Alors qu'il s'apprêtait à prendre le départ, Ramon Zenhäusern, présent dans la cabane, a eu recours à deux profondes inhalations: une pour chaque narine. «Les tests Covid ont changé en Suisse», ont plaisanté à l'antenne les commentateurs d'Eurosport France.
Or ce qui s'apparente à un inhalateur Vicks Vaporub utilisé contre la congestion nasale a été décrit comme des sels odorants, par Ski Welt Cup TV, Eurosport Deutschland et la NRK. C'est aussi ce que rapporte Atle Lie McGrath, après que la télévision norvégienne lui a présenté l'image de Zenhäusern en train de sniffer dans le portillon de départ. «Oui, c'est du classique! Il grogne et rugit toujours au départ, puis il prend des sels odorants pour s'exciter», a soufflé le troisième du slalom de Gurgl.
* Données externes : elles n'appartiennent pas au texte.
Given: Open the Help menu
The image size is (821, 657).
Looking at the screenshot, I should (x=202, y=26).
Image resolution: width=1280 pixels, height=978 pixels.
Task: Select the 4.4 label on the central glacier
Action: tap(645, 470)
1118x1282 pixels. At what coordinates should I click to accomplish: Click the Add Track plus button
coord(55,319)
Du classique, pour Ramon Zenhäusern certes, mais pas pour tous les skieurs. Car les sels odorants – qui visent à améliorer la concentration et stimuler les athlètes, malgré des effets contestés en matière de performance – sont davantage présents dans les patinoires et les salles de musculation, moins en haut des pistes.
Les sels des patinoires et des salles contiennent de l'ammoniac. Or étant donné leur dangerosité (ils peuvent endommager les muqueuses), ils sont sniffés à une certaine distance, et ne sont pas introduits directement dans les narines, comme dans notre cas avec Zenhäusern. Il s'agit donc ici d'une variante aromatique, à base d'huiles essentielles et totalement naturelle. Un «Energy Stick» nous précise Swiss-Ski, qui ajoute que le skieur a opté pour ce dispositif dédié à la performance il y a désormais cinq ans. Nous sommes donc loin des sels odorants traditionnels. «On dit que l’odeur fait que les globules rouges reçoivent plus d’oxygène», raconte également le skieur haut-valaisan dans les colonnes du Tages Anzeiger.
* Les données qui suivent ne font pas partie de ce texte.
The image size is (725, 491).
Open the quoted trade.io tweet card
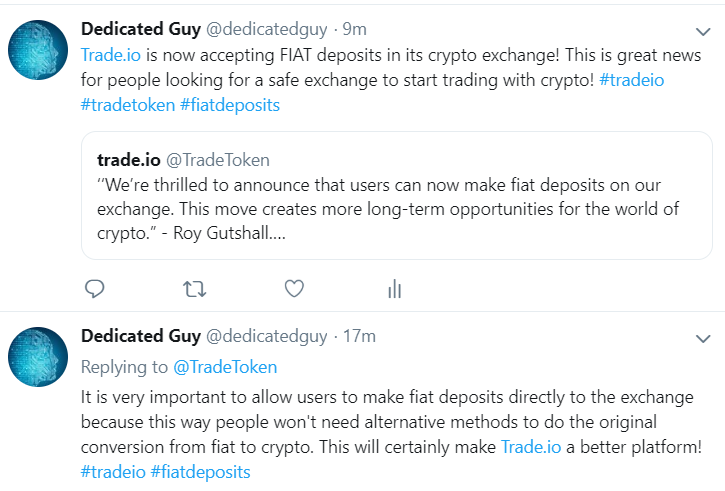coord(397,196)
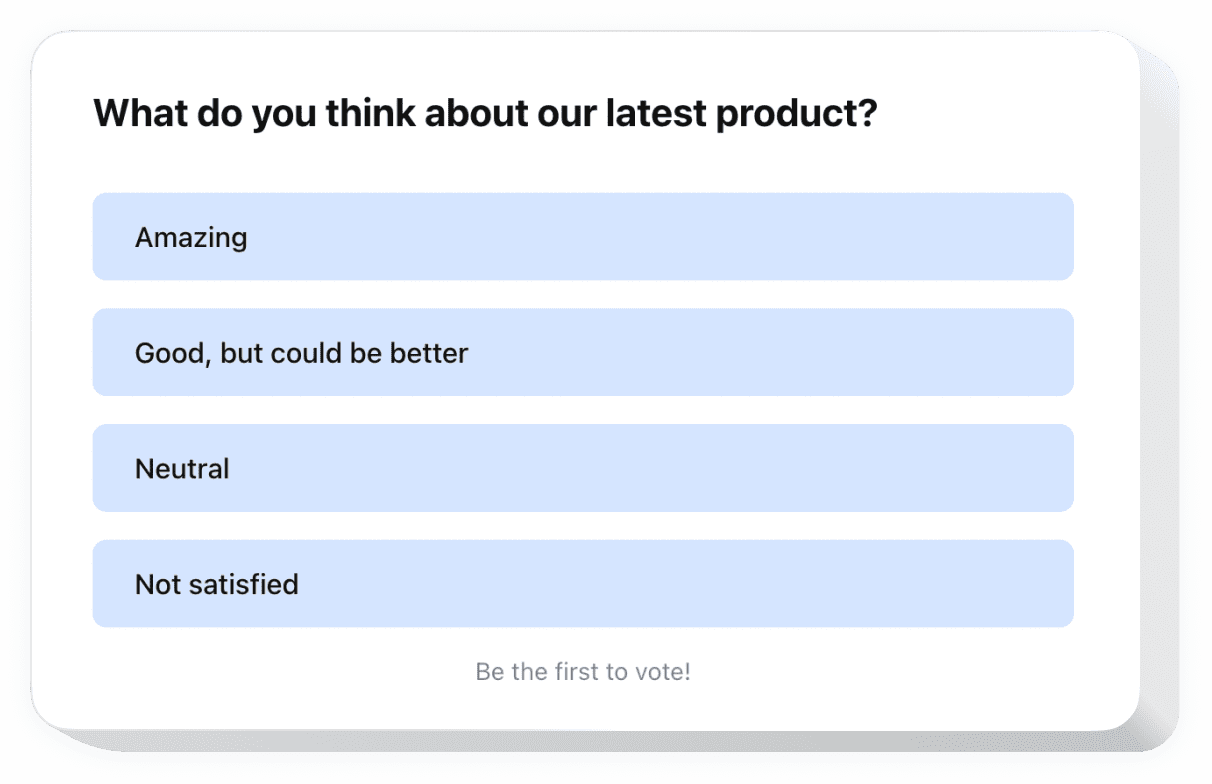1212x784 pixels.
Task: Click the word better in the second option
Action: point(427,353)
Ce rituel d'avant-course si spécifique convient parfaitement à Ramon Zenhäusern. Du haut de ses 2m02, le slalomeur en impose au départ. Il gesticule, frappe ses entraîneurs puis son propre torse, histoire de déclencher une certaine colère. Il brame aussi comme un cerf, encore plus avec ce surplus d'énergie inhalé. Une façon d'impressionner ses concurrents, mais aussi d'évacuer la pression et de se vider la tête, comme à Schladming en 2019 lorsqu'il bataillait pour la gagne au départ de la seconde manche. «Je veux chasser les pensées tel un animal. Je suis plus rapide sans réfléchir, car dès que je pense en skiant, je manque d'intuition», confie le skieur auprès du quotidien alémanique. C'est d'ailleurs pour stimuler son intuition qu'il se frappe avec le poing gauche, afin de mobiliser et «mettre à rude épreuve l'hémisphère droit du cerveau, où réside l'intuition».
Son comportement peut donc parfois déranger. «Il est fatiguant. Il fait tellement de bruit. Mais il faut laisser chacun faire ce qu'il veut, même si c'est vrai qu'il est l'un des plus extrêmes», constate McGrath, habitué à le côtoyer en haut des pistes. Le vainqueur des slaloms de Flachau et Courchevel/Méribel en 2022 est résolument plus discret. «Je ne pourrais rien inhaler, car pour moi, le ski alpin est un sport où il est nécessaire de conserver un certain équilibre», relate-t-il, sans ressentir cette tentation de se transcender au départ. «Mais Ramon en a certainement besoin pour atteindre la plénitude qu'il juge nécessaire pour skier vite», lâche le Norvégien, déjà monté par deux fois sur le podium en ce début de saison. Ramon Zenhäusern, lui, n'a pas fait mieux que 20e. C'était à Levi lors du tout premier slalom de l'hiver.